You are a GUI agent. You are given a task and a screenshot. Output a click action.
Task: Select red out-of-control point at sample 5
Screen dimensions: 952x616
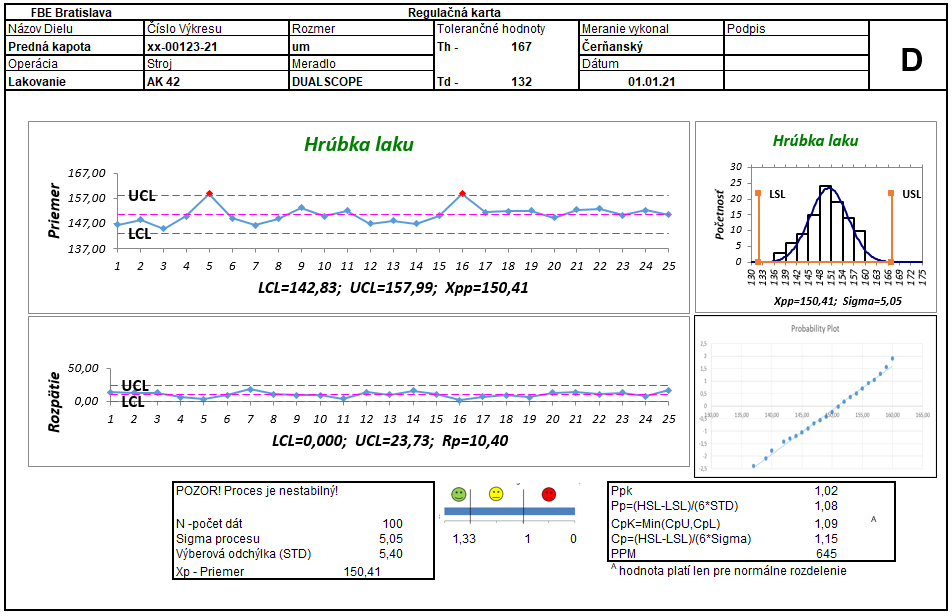click(209, 193)
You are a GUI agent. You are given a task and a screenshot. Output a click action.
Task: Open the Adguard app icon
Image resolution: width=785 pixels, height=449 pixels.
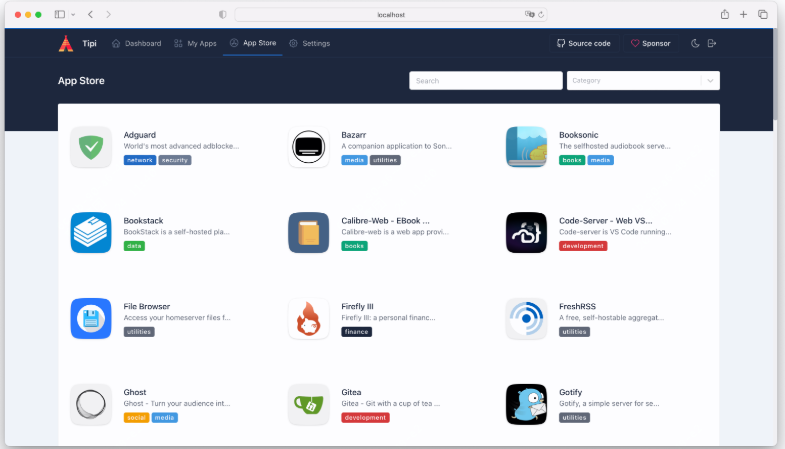91,147
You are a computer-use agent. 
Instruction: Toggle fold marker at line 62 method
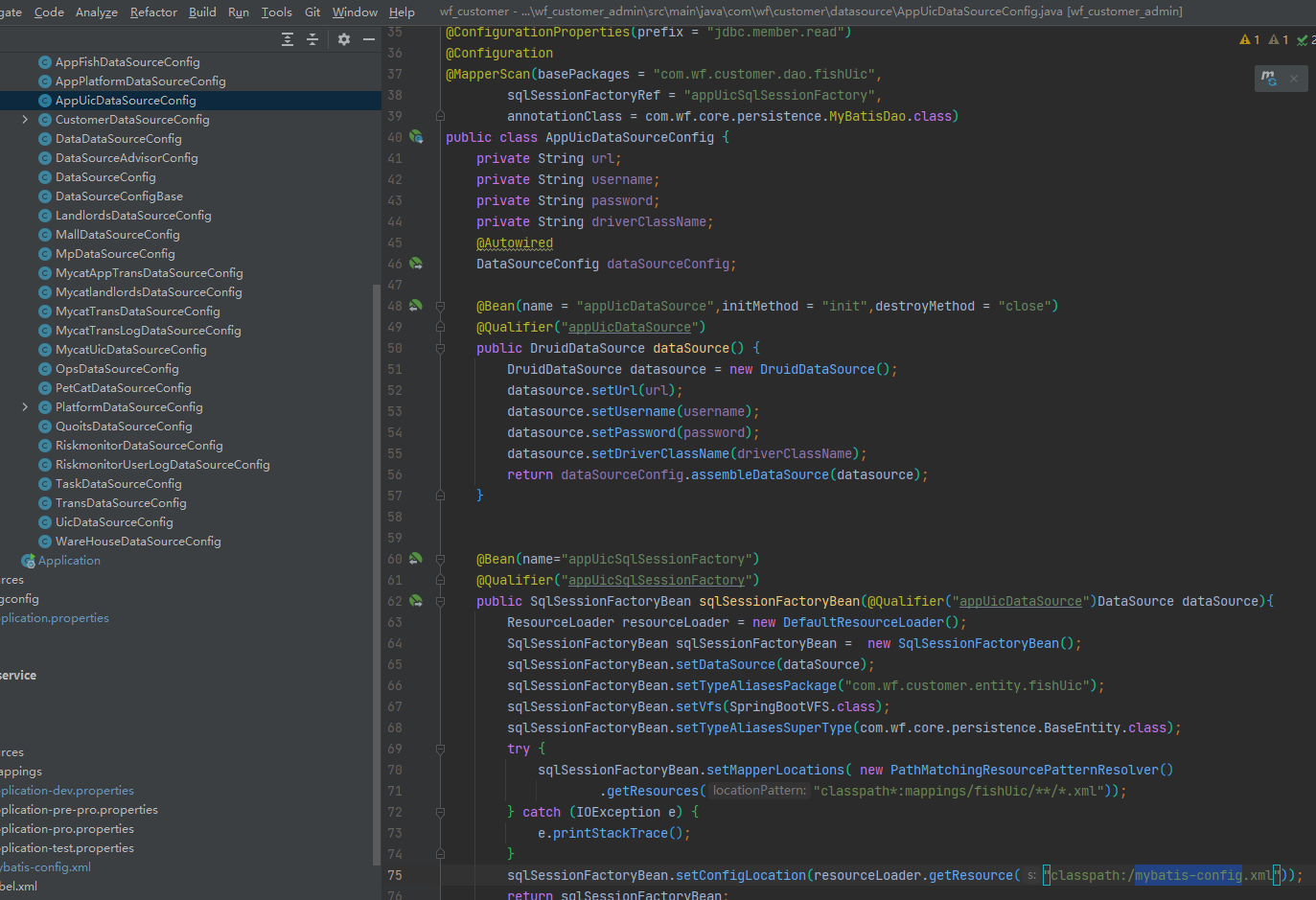(441, 601)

··········

Reproduce the full listing faithfully, but do not carry over any pictures.

You are a GUI agent. You are given a task and a screenshot. Output a click action.
Task: Select red out-of-control point at sample 5
Screen dimensions: 952x616
click(209, 193)
You are a GUI agent. You are given a task and a screenshot. Output a click action.
Task: Open the Adguard app icon
Image resolution: width=785 pixels, height=449 pixels.
91,147
You are a computer-use agent. 
Instruction: Toggle fold marker at line 62 method
(441, 601)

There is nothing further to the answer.